■ BRIEF:
Copy every one of the following entries back word for word, without changing anything.

**** EXERCISE DATA ****

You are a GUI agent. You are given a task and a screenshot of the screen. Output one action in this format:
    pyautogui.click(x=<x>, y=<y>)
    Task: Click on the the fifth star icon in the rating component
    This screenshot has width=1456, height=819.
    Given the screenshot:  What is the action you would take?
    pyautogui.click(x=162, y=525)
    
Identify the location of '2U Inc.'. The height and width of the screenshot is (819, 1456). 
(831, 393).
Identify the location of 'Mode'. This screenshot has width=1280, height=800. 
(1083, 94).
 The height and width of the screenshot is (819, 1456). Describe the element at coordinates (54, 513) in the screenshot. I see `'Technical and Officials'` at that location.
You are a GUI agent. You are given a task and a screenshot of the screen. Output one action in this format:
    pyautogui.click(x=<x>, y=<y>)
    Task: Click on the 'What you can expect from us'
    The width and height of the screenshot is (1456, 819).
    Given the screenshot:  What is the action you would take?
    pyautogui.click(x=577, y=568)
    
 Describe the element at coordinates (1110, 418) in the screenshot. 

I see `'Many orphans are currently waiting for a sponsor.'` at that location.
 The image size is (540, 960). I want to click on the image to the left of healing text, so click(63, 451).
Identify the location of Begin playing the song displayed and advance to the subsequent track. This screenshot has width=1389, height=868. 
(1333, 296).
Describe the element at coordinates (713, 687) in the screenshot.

****

■ SOLUTION:
You are a GUI agent. You are given a task and a screenshot of the screen. Output one action in this format:
    pyautogui.click(x=<x>, y=<y>)
    Task: Click on the the fifth star icon in the rating component
    This screenshot has width=1456, height=819.
    Given the screenshot:  What is the action you would take?
    pyautogui.click(x=162, y=525)
    
Identify the location of '2U Inc.'. The height and width of the screenshot is (819, 1456). 
(831, 393).
Identify the location of 'Mode'. This screenshot has width=1280, height=800. 
(1083, 94).
 The height and width of the screenshot is (819, 1456). Describe the element at coordinates (54, 513) in the screenshot. I see `'Technical and Officials'` at that location.
You are a GUI agent. You are given a task and a screenshot of the screen. Output one action in this format:
    pyautogui.click(x=<x>, y=<y>)
    Task: Click on the 'What you can expect from us'
    The width and height of the screenshot is (1456, 819).
    Given the screenshot:  What is the action you would take?
    pyautogui.click(x=577, y=568)
    
 Describe the element at coordinates (1110, 418) in the screenshot. 

I see `'Many orphans are currently waiting for a sponsor.'` at that location.
 The image size is (540, 960). I want to click on the image to the left of healing text, so click(63, 451).
Identify the location of Begin playing the song displayed and advance to the subsequent track. This screenshot has width=1389, height=868. 
(1333, 296).
Describe the element at coordinates (713, 687) in the screenshot.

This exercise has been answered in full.